President Joe Biden issued the first veto of his tumultuous administration, and it could not have been more symbolic of how much he is under the thumb of woke leftist radicals.

His veto halted a bipartisan effort to prevent pension fund managers from basing their investment decisions on unrelated and potentially unprofitable factors such as climate change and social justice.

House Speaker Kevin McCarthy (R-CA) blasted the president for siding with far left causes over the financial security of tens of millions of Americans. “President Biden’s first veto is against a bipartisan bill that protects retirement savings from political interference.”

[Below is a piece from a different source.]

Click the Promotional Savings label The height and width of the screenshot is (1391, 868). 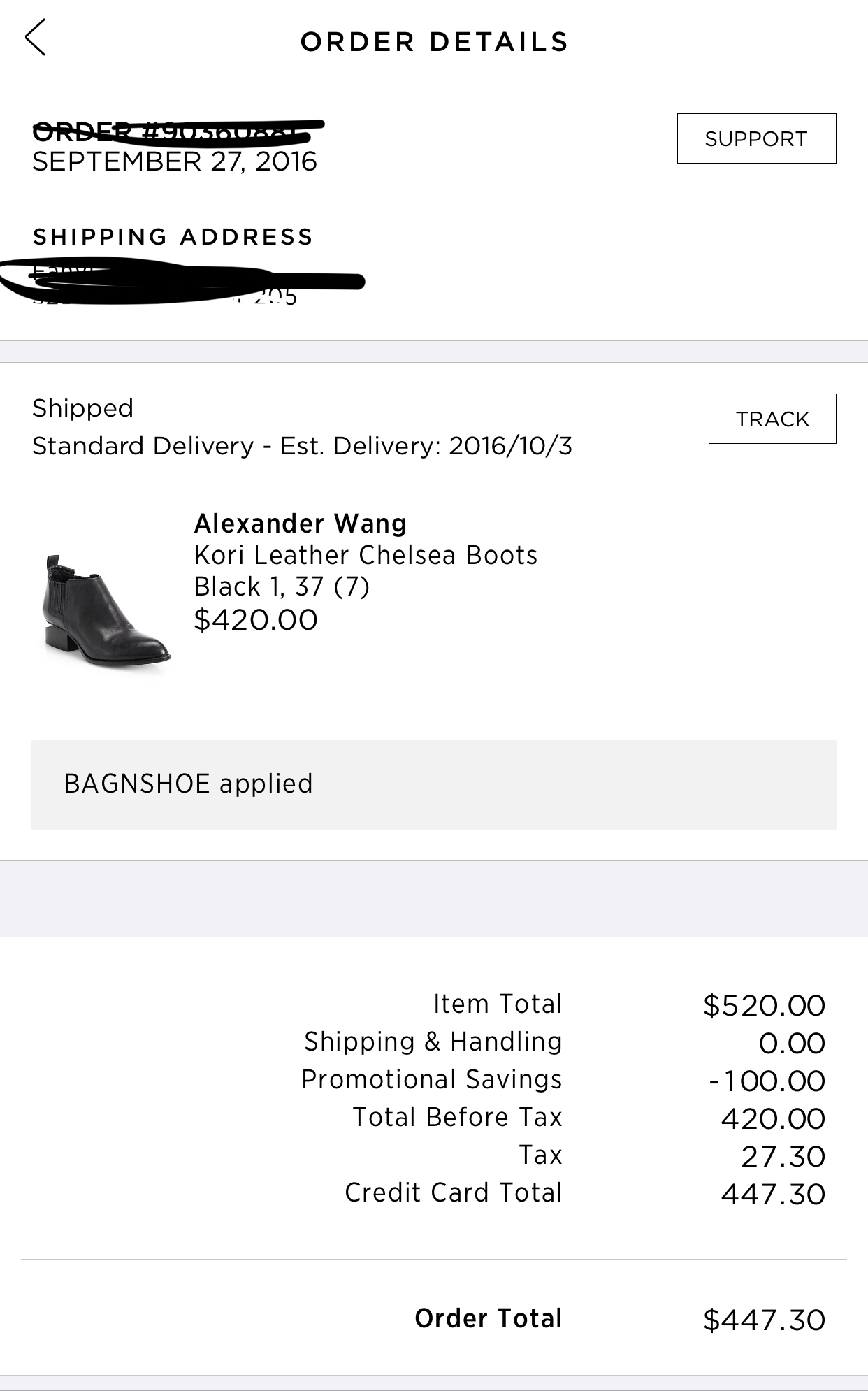(431, 1079)
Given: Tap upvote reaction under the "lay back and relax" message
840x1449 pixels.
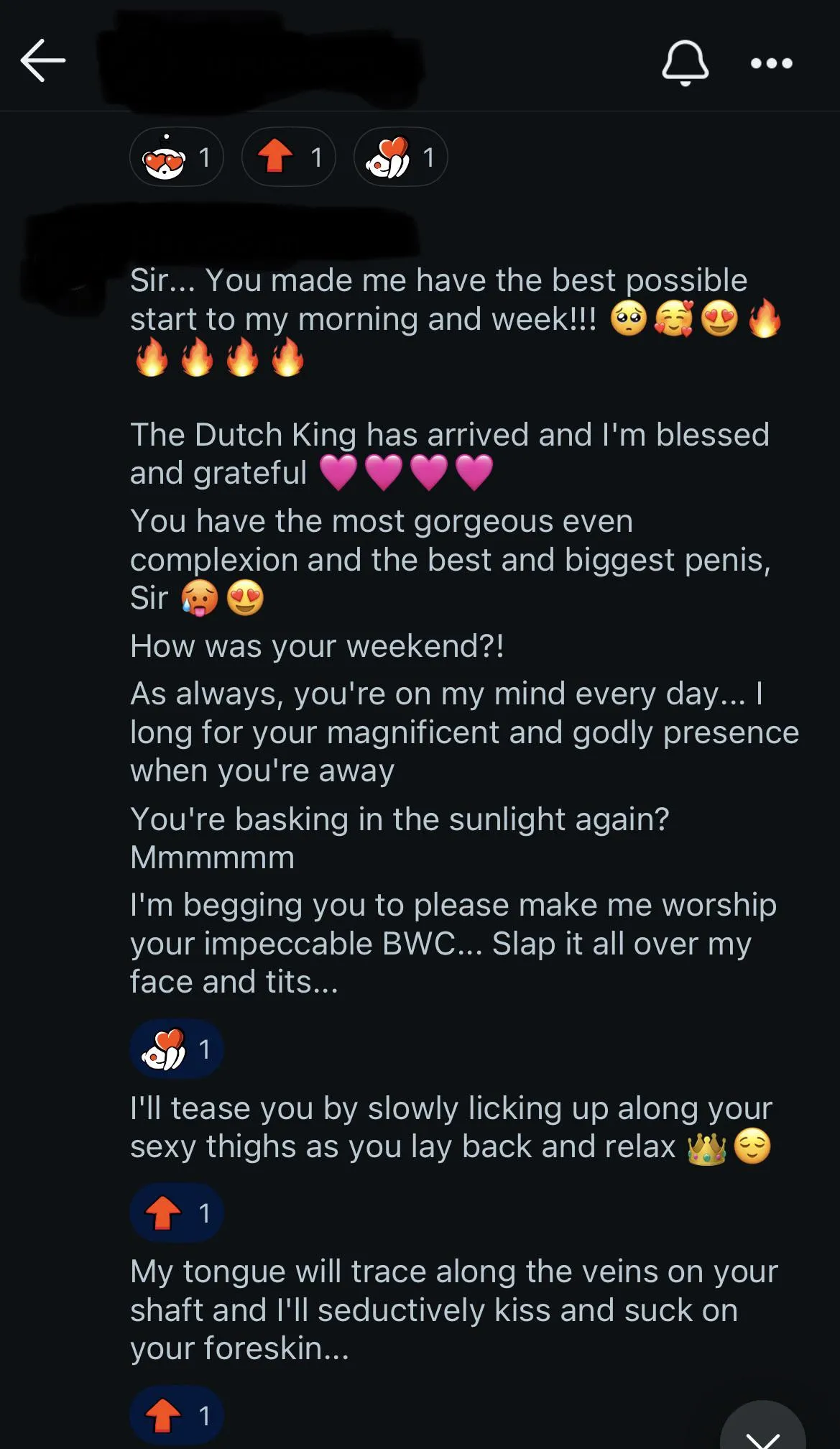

His statement continued with criticism of Biden for siding with “a far left political agenda” over allowing hard earned money that is responsibly saved to grow.

Environmental, social and corporate governance (ESG) investing prioritizes leftist social and political causes over securing the maximum profit for investments of retirement savings.

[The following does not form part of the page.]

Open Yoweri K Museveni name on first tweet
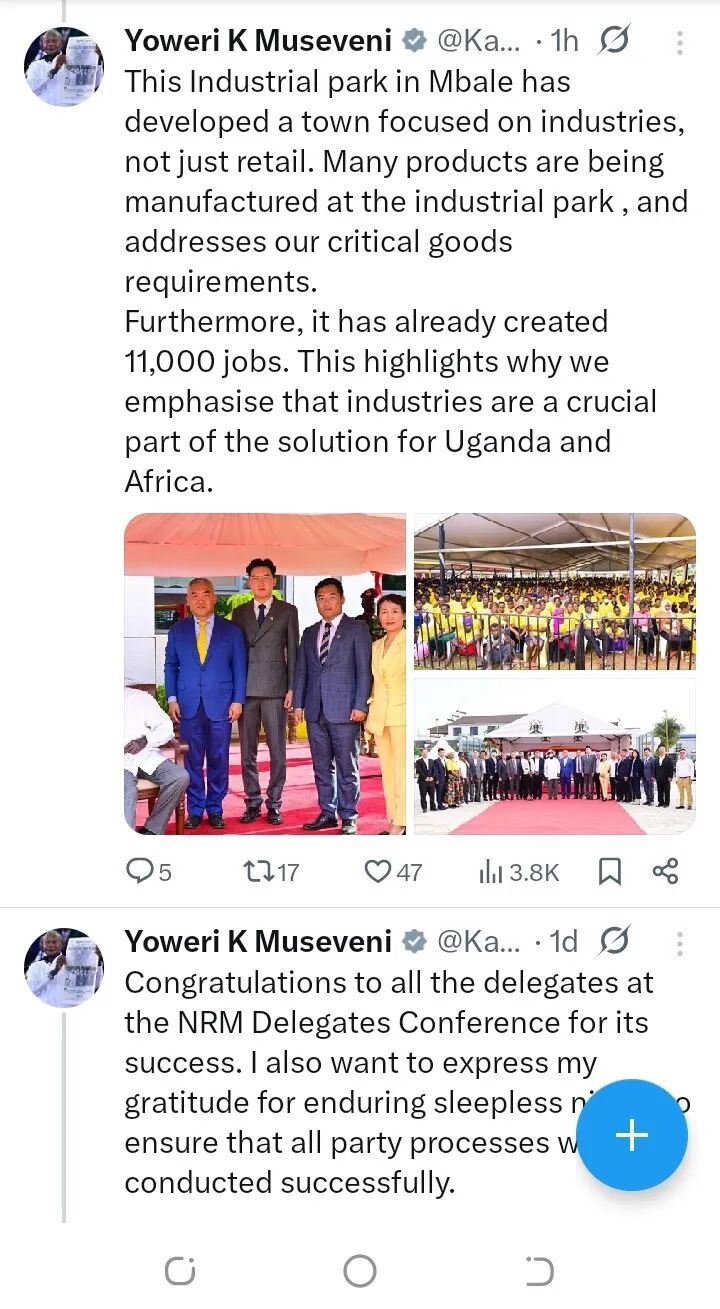pos(258,41)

Critics charge this is hurting vulnerable seniors as well as the economy.

Some Republicans place part of the blame for Silicon Valley Bank’s shocking collapse on it being “one of the most woke banks” in the U.S. That’s the word from House Oversight Committee Chair James Comer (R-KY), who believes the institution collapsed partially due to “woke capitalism.”

The House version of the bill passed with a single Democratic vote in favor, while the Democrat-controlled Senate also passed the measure with a 50-46 tally.

One of the Senate Democrats who joined his Republican colleagues, Joe Manchin of West Virginia, said the president emphasized a “radical policy agenda” over the wishes of U.S. investors.

Calling the veto “infuriating,” Manchin said the Biden White House insists on pushing this agenda “over the economic, energy, and national security needs of our country.”

Biden inexplicably defended his first veto on Twitter, saying that the bipartisan measure approved by Congress “would put at risk the retirement savings of individuals across the country.”

That’s not even a serious statement. ESG investing is the opposite of seeking the most profitable avenue for retirement funds to grow and prosper. Instead, it seeks to steer seniors’ life savings towards leftist causes and woke corporations.

The vetoed measure would have axed a new Labor Department rule promoting private retirement accounts to factor in ESG considerations in their investment strategies.